In its settlement with the city, the ADL, admitted no wrongdoing, agreed to restrain their operatives from seeking non-public data on ADL's enemies from government agencies and, putting a happy face on the story, promised to create a $25,000 Hate Crimes Fund and another $25,000 for a public school course.

Another class-action case filed by the American-Arab Anti-Discrimination Committee and other spied-upon groups such as CISPES, the Bay Area Anti-Apartheid Network and the National Lawyers Guild, was settled in 1996, also under conditions favorable to the ADL, but without the approval of some of the suing groups.

In that instance, again without admitting wrongdoing or opening its files, the ADL agreed: to remove questionably obtained information from its files; that it would not seek non-public information on individuals from government employees and would pay $25,000 to a fund to improve relations among Jews, blacks and other minorities. A similar deal was offered to McCloskey's plaintiffs but they turned it down since it would let the ADL off the hook and allow its secrets to be kept intact.

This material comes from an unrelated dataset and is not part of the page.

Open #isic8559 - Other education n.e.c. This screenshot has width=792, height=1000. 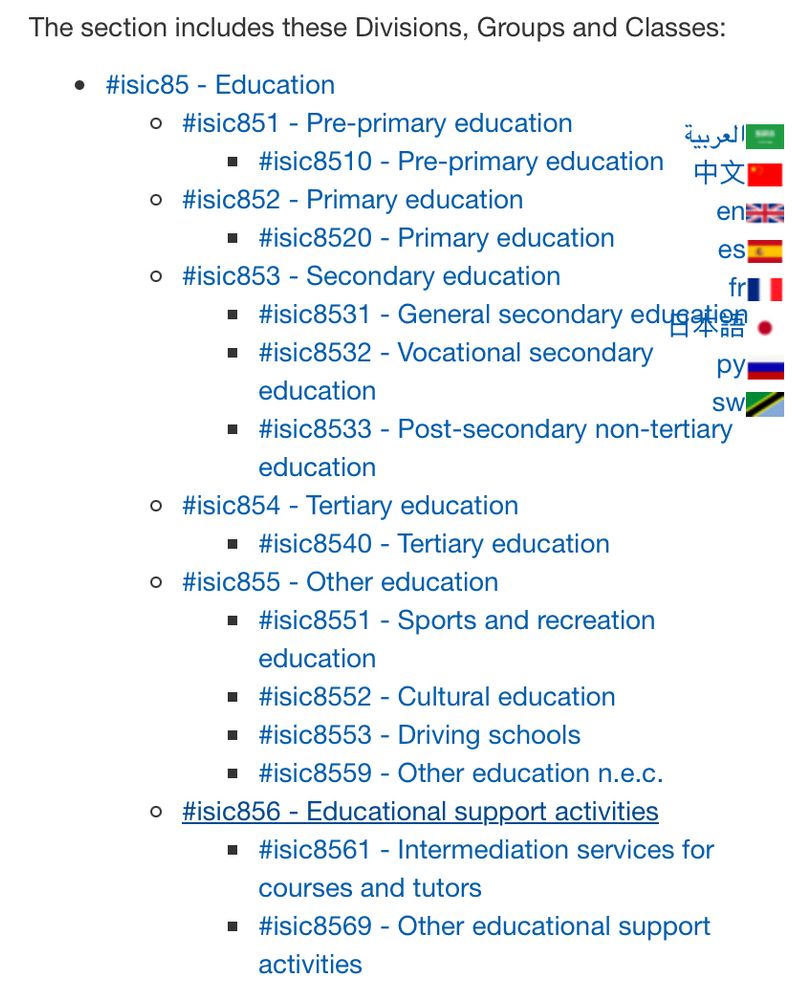pos(460,774)
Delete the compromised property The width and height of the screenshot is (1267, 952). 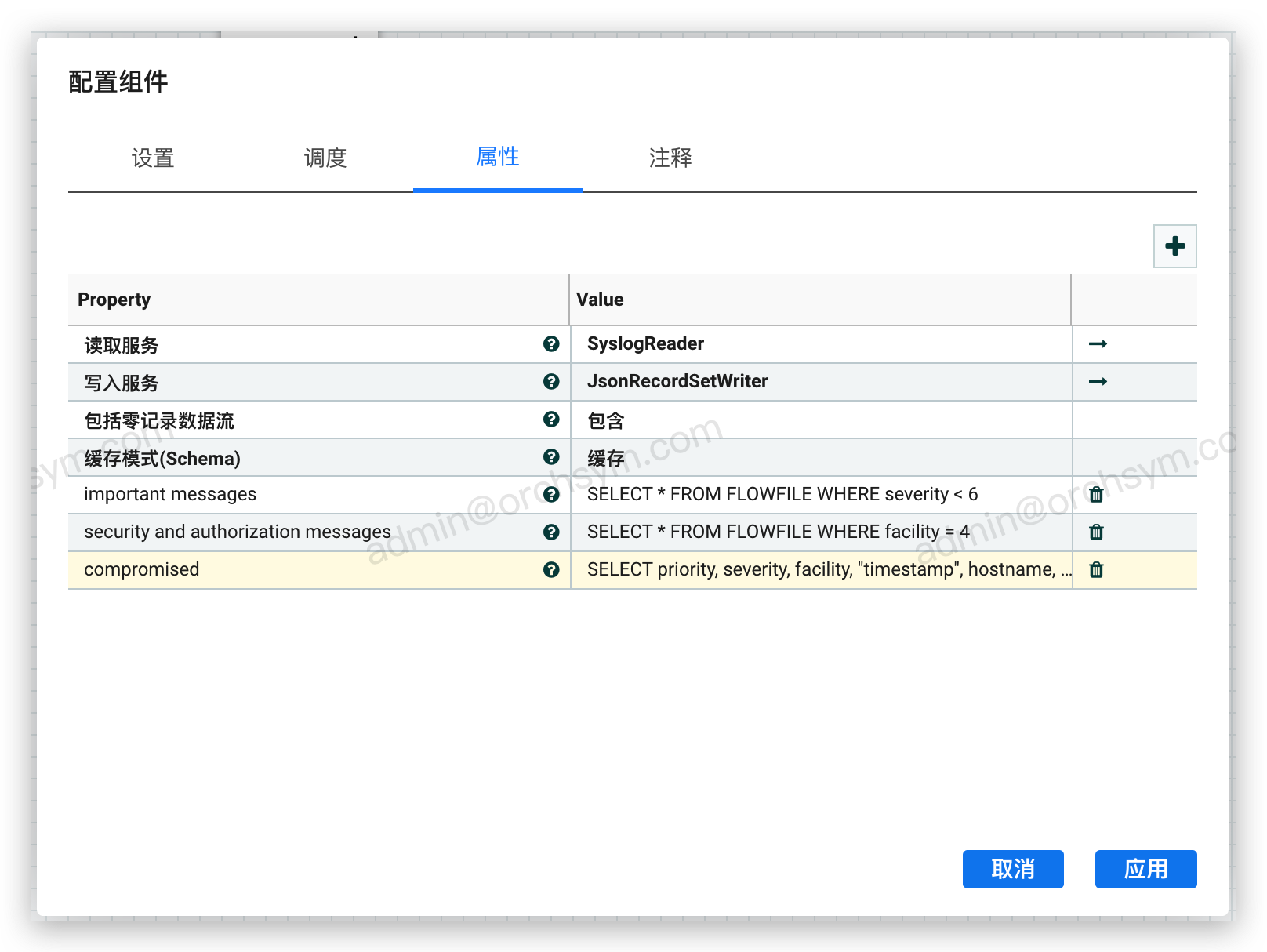tap(1096, 570)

Both sides will be back in Judge Saldamando's court in March to hear a new discovery motion from McCloskey and probably to set a trial date, something the ADL has been trying to avoid, given the embarrassment that would inevitably ensue, whatever the outcome. Its latest ploy has been to ask the judge for a summary judgement, in other words, dismissal of the case, something he is unlikely to do.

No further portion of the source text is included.